### Given text

Manifesto

 

Towards a new generation of systems societies

 

We are living times in which there is a large number of societies around the world formally and explicitly devoted to Systemics, intended as corpus of Systemic principles. They reflect the existence of an archipelago of expressions, concepts and approaches related to Systemics and defined at a very different levels of precision and angles of observation, such as Systemic principles, Systemic approach, Systemic properties,  Systemic problems, Systemic, Systems Dynamics, Dynamical Systems, Systemics itself, Systems Theory, Systems Thinking, Systemic View, General System Theory and Living Systems Theory.

Their activity is often based on generic assumptions produced by lack of rigour and precise definitions of the concepts used, often defined in very different ways.

This is one of the reasons why there is no comprehensive theoretical Introduction to General Systems Theory available in the literature, but, rather, introductions stemming from disciplinary contexts. It would be more appropriate to speak of a history of systems thinking and a collection of approaches having some common features, but these are still far from allowing the establishment of a general theory.

Systems societies have thus progressively adopted a generic rather than general approach to systems, while the challenge was precisely that of developing a theory of generalization.

### Excerpted data
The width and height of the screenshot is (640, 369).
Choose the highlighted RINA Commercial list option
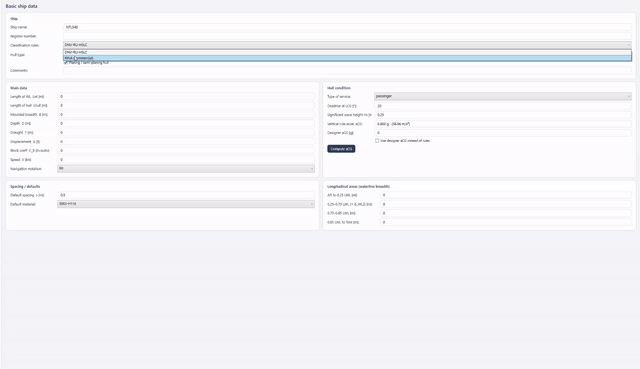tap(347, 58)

--

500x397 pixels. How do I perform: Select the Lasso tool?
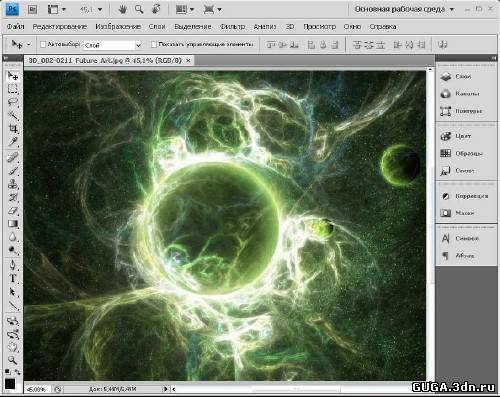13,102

---

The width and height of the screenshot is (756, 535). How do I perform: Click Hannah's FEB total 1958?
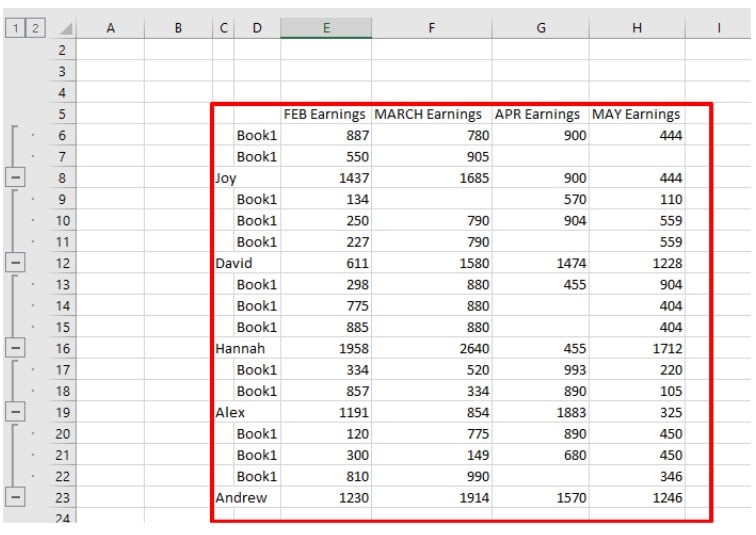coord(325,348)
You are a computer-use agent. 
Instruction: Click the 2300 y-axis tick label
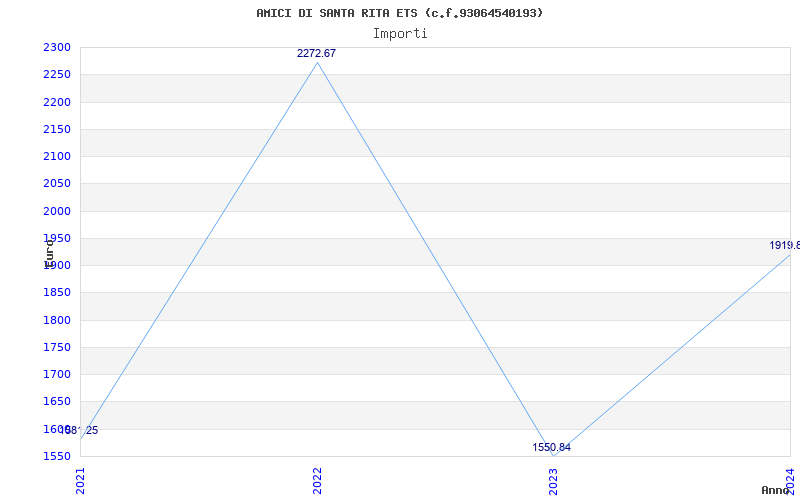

### Task prompt
From the manifesto on systems societies, return everything from "Their activity is" down to "very different ways.", copied word for word.

### Task result
Their activity is often based on generic assumptions produced by lack of rigour and precise definitions of the concepts used, often defined in very different ways.